Speaker after speaker — seven in all — cited Chancellor Bob Meyer’s personal and professional skills as they looked back at his career at the University of Wisconsin-Stout.
When it was Meyer’s turn to speak at his farewell event Wednesday, May 8, he chose to focus on the people who made those years impactful.
“A special thank you to our amazing staff and faculty, who have allowed me to share in your success and the impacts on our students. It has been an incredible privilege and honor serving as your chancellor,” he said.
The progress made by the university the last five years was the result of “a faculty and staff who are engaged, focused on student success, committed to continuous improvement and not just ‘inspiring innovation’ but making it a way of business,” he said.
Meyer took over as chancellor Aug. 16, 2014, and will retire Aug. 18. He replaced the late Chancellor Emeritus Charles W. Sorensen.
Meyer’s career at UW-Stout has spanned 32 years, serving first as a professor and then in administrative roles. Those years don’t include his years as an undergraduate and graduate student beginning in the mid-1970s.
More than 200 people attended the event in the Great Hall of the Memorial Student Center.
Along with faculty and staff and those who spoke on his behalf, Meyer thanked his family and other attendees, who included UW System, state and federal government and local officials.
His initial retirement plans include traveling with his family around the country and internationally. “I’m OK with this strategic plan and am looking forward to executing it,” he said.
Speakers talk about his impact, legacy
UW System President Ray Cross said Meyer was a perfect fit to lead UW-Stout, citing his background, listening skills and as a fundraiser, the latter which “speaks to his personal attributes.”
“I hope that as you look back on your career, you will see the legacy you have left. Not just in the facilities and the support you’ve given to faculty and staff but also in students’ lives,” Cross said.
Cross also joked that he preferred to call Meyer’s retirement a “vacation” because he’d like to convince Meyer to eventually return to the system in another capacity.
Mark Tyler, a UW System Board of Regents member and president of the Wisconsin Technical College System board, praised Meyer’s collaboration and leadership skills. Meyer helped form the Northwest Wisconsin Engineering Consortium with UW-River Falls and UW-Eau Claire.
“When there is great leadership, you can see it. It’s about results achieved. It’s about continuous improvement of those results,” said Tyler, president of OEM Fabricators. “He’s lifted us by helping us lift ourselves.”
State Sen. Patty Schachtner, D-Somerset, read a citation from the state Senate that cited many university accomplishments under Meyer’s leadership and thanked him for his “long, exemplary service” to UW-Stout.
On a personal note, she thanked him for taking extra time to help her, as a new state senator, become more familiar with the operations and missions of UW-Stout and the UW System.
Meyer, the final speaker of the night, received a standing ovation when introduced by Scott Cabot, a friend and former classmate at UW-Stout from the late 1970s. Cabot said Meyer was the right person for the job at the right time.

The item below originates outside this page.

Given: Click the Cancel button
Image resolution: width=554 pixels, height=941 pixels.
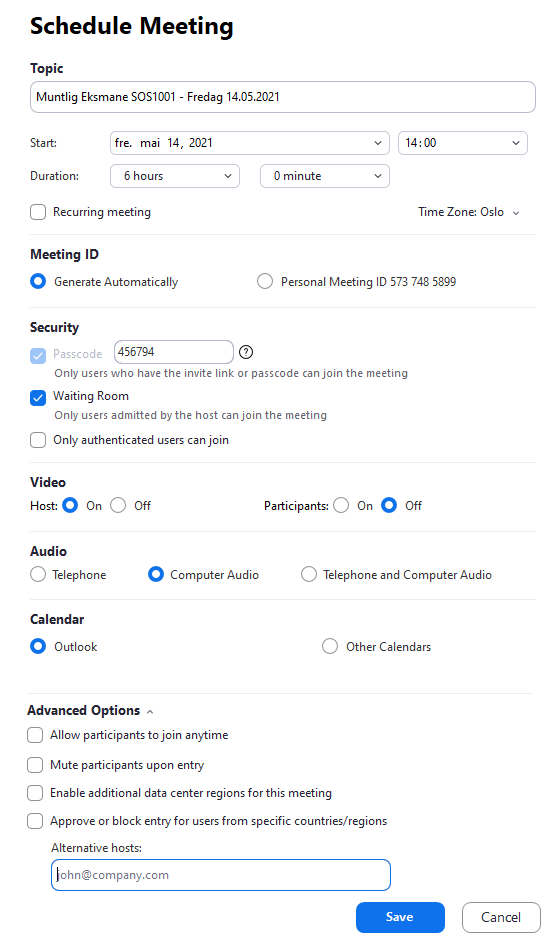Looking at the screenshot, I should point(501,917).
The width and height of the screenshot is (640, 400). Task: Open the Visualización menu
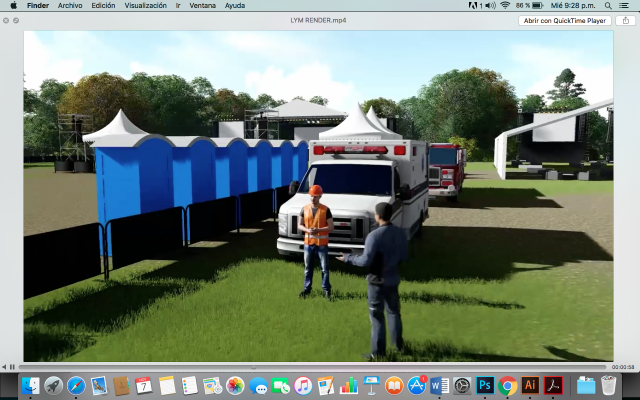pos(147,5)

One of Meyer’s first challenges was dealing with a historic state cut to the UW System budget, including $5.3 million to UW-Stout. “Bob said engineers like to solve problems. I believe that nobody else had the combination of experience, institutional memory and credibility to navigate this journey. Stout came through stronger and better,” Cabot said.
Cabot called Meyer “patient and optimistic. He can take the heat and simultaneously turn down the temperature” and that his greatest legacy will be “not what you did but who you are.”

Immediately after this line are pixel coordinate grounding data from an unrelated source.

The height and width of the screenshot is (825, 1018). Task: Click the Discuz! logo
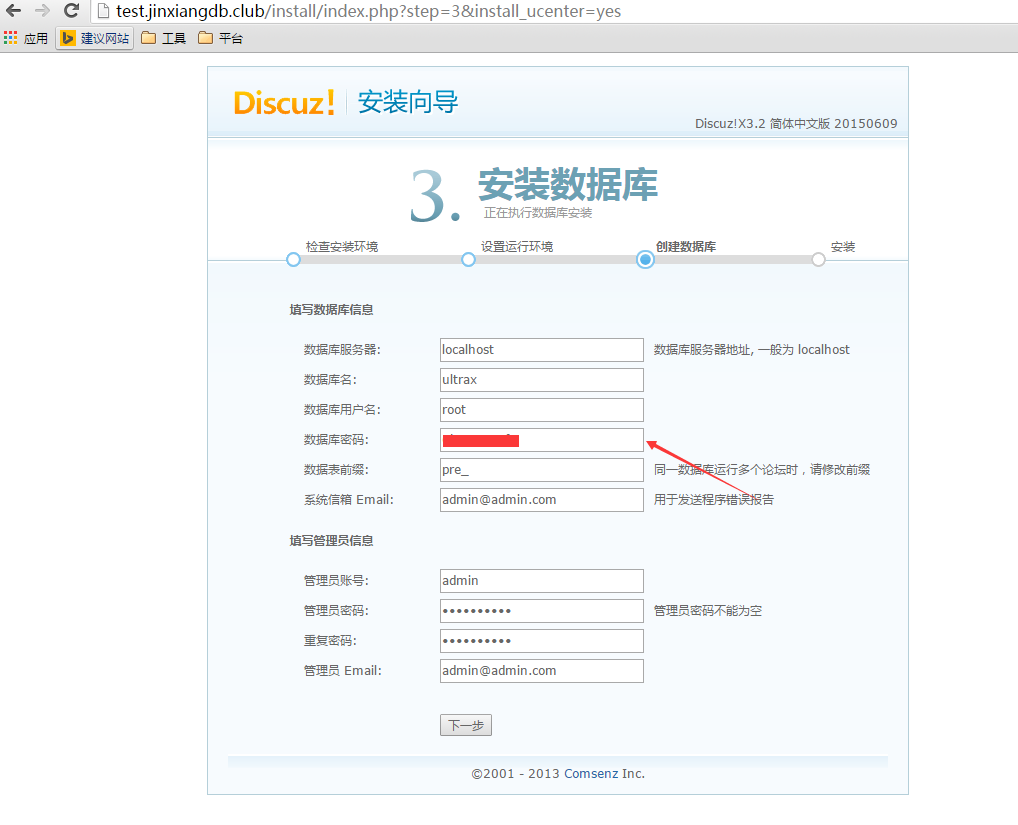(284, 102)
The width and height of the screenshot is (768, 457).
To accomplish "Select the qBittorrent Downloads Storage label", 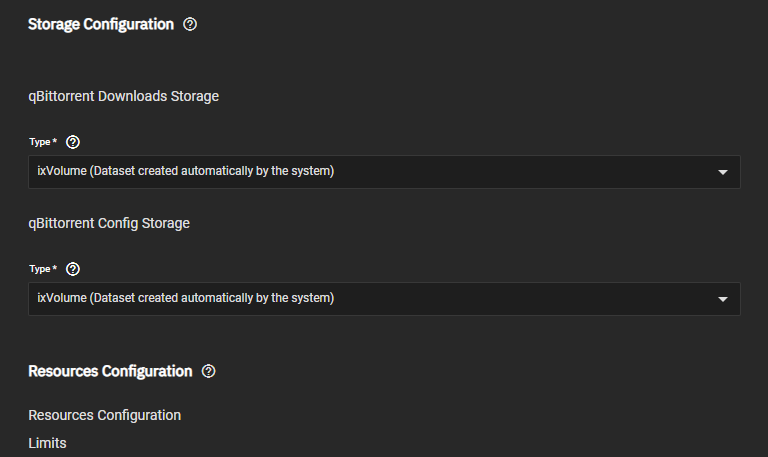I will [x=123, y=96].
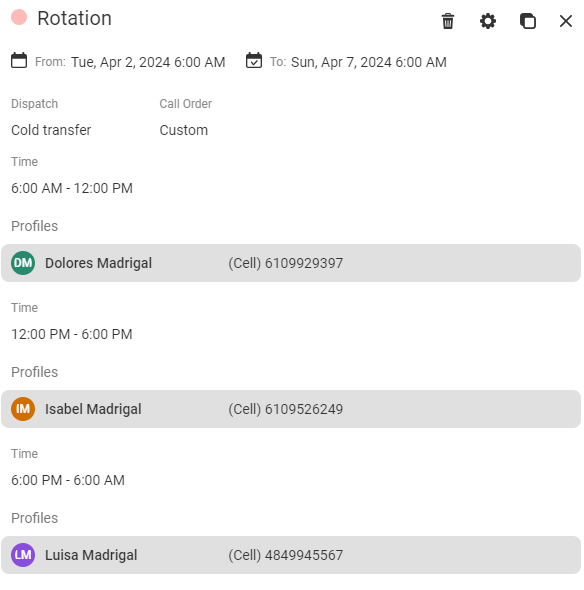The image size is (584, 590).
Task: Click the pink Rotation color dot
Action: click(x=19, y=17)
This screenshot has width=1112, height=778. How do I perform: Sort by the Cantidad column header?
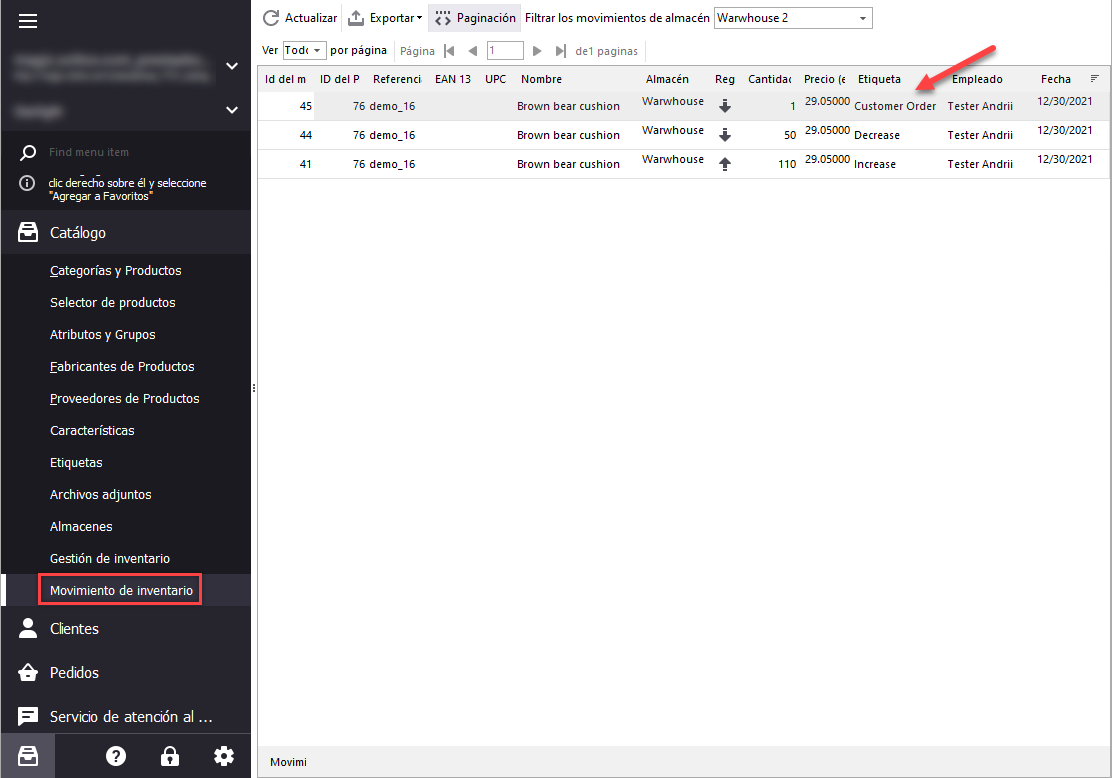(x=769, y=79)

Faculty Senate Chair Petre “Nelu” Ghenciu thanked Meyer for his support of faculty in various ways and was impressed with his one-to-one interaction with members of the Faculty Senate. “We need to work together and respect each other. We’re lucky to have him as our chancellor,” Ghenciu said.
One of Meyer’s first announced goals as chancellor was to double the assets of Stout University Foundation, said incoming foundation president Kim Polzin. The Pathways Forward comprehensive campaign has nearly achieved its $35 million goal ahead of schedule, but “it’s not about our bank account. It’s about innovation in programming, innovation in learning environments and enhancing students’ experiences,” she said.
She also praised Meyer’s relationship skills. “Bob’s leadership has been visionary and hands-on. For that we thank you,” Polzin said, adding that Meyer has pledged to continue to meet with potential university donors after leaving the job.
The event emcee was Assistant Chancellor Meridith Wentz, who said Meyer has “impacted Stout in a profound way. What I most appreciate about Bob is his dedication to servant leadership, giving everyone a voice and making everyone feel valued.”
UW System President Ray Cross talks about Chancellor Bob Meyer.
About 200 people attended the event in the Great Hall of the Memorial Student Center.
Longtime associate Mark Tyler speaks at the event.
Kim Polzin, president-elect of the Stout University Foundation board, praises Meyer for his work as chancellor.